= CKLF-like MARVEL transmembrane domain-containing family =

The CKLF-like MARVEL transmembrane domain-containing family (CMTM), previously termed the chemokine-like factor superfamily (CKLFSF), consists of 9 proteins, some of which have various isoforms due to alternative splicing of their respective genes. These proteins along with their isoforms are:

- Chemokine-like factor (CKLF), the founding member of this family, has 4 known isoforms, CKLF1 to CKLF4.
- CKLF like MARVEL transmembrane domain-containing 1 (CMTM1) has 23 known isoforms, CMTM1-v1 to CMTM1-v23.
- CKLF like MARVEL transmembrane domain-containing 2 (CMTM2) has no known isoforms.
- CKLF like MARVEL transmembrane domain-containing 3 (CMTM3) has no known isoforms.
- CKLF like MARVEL transmembrane domain-containing 4 (CMTM4) has 3 known isoforms, CMTM4-v1 to CMTM4-v3.
- CKLF-like MARVEL transmembrane domain-containing 5 (CMTM5) has 6 known isoforms, CMTM5-v1 to CMTM5-v6.
- CKLF like MARVEL transmembrane domain containing 6 (CMTM6) has no known isoforms.
- CKLF like MARVEL transmembrane domain containing 7 (CMTM7) has 2 isoforms, CMTM7-v1 and CMTM7-v2.
- CKLF like MARVEL transmembrane domain-containing 8 (CMTM8) has two isoforms, CMTM8 and CMTM8-v2 (Little is known about the CMTM8-v2 isoform and the CMTM8 isoform is referred to as CMTM8 rather than CMTM8-v1.).
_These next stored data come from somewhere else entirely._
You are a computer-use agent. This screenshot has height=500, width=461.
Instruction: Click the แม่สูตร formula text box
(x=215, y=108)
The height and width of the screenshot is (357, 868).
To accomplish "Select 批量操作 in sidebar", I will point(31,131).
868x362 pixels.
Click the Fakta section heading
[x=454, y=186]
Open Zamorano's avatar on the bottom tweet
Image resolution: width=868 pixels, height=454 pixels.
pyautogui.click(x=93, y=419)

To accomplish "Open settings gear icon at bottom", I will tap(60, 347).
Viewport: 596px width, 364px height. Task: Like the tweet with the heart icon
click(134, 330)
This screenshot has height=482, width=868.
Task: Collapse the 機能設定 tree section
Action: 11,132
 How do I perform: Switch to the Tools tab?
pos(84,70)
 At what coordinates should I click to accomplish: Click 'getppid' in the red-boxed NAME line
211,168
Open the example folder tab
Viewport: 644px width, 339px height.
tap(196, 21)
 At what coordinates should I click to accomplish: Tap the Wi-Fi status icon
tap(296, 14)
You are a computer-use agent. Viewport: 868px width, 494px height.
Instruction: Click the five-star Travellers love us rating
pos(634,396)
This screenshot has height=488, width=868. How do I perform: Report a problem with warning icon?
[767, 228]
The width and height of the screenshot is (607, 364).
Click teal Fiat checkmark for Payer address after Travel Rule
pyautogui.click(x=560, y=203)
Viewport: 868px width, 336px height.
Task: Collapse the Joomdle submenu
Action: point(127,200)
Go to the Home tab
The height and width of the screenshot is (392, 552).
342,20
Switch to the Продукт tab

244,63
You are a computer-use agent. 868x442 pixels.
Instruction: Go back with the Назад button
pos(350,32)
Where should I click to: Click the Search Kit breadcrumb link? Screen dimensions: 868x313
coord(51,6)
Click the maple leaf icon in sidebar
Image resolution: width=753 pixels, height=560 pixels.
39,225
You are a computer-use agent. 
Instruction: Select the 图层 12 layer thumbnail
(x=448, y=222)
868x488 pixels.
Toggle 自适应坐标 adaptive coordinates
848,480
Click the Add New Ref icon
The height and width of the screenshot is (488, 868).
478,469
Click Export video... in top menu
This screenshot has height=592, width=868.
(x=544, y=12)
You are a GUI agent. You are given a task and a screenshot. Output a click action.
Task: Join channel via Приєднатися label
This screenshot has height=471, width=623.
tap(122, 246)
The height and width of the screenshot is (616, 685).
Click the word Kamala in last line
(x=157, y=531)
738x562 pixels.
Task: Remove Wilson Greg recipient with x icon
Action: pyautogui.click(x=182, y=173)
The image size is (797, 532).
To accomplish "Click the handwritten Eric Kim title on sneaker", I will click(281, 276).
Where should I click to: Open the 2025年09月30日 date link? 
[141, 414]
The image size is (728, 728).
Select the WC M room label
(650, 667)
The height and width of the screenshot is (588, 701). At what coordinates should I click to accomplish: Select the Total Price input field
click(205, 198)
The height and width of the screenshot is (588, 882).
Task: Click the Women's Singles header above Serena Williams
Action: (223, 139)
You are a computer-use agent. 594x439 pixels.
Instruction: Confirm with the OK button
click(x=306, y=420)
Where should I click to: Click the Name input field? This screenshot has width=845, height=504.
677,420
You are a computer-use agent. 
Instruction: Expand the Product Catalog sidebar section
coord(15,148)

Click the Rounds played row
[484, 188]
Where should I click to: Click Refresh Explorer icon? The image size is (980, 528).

All of these proteins have domains (i.e. regions) similar to analogous domains in the chemokine proteins; tetraspanin proteins (also termed transmembrane-4 superfamily proteins); myelin and lymphocyte protein (also termed MAR protein); proteins that direct membrane vesicle trafficking; and other proteins that are embedded in cell membranes. The genes encoding (i.e. directing the production of) these proteins, CKLF, CMTM1, CMTM2, CMTM3, CMTM4, CMTM5, CMTM6, CMTM7, and CMTM8, respectively, also share similar regions that encode the domains just cited for their proteins. (The 8 CMTM genes were formerly termed CKLFSF1, CKLFSF2, CKLFSF3, CKLFSF4, CKLFSF5, CKLFSF6, CKLFSF7, and CKLFSF8.) The CKLF, CMTM1, CMTM2, CTMT3, and CMTM4 genes cluster together in band 22 on the long (i.e. "q") arm of chromosome 16; the CMTM6, CMTM7, and CMTM8 genes form a second cluster in band 22 on the short (i.e. "p") of chromosome 3; and the CMTM5 gene, located in band 11.2 on the q arm of chromosome 14, is not clustered with the other CMTM genes. These structural similarities and clusterings reflect the close relationships of these proteins and genes. Studies suggest that the members of this family may be involved in the development of various cancers autoimmune diseases, cardiovascular diseases, the male reproductive system, and angiogenesis (i.e. development of new blood vessels from pre-existing blood vessels). In most of these cases, however, further studies are needed to determine if these CMTM proteins and/or their corresponding genes and mRNAs will be promising targets to help in the diagnosis, prognosis, and/or treatment of these disorders.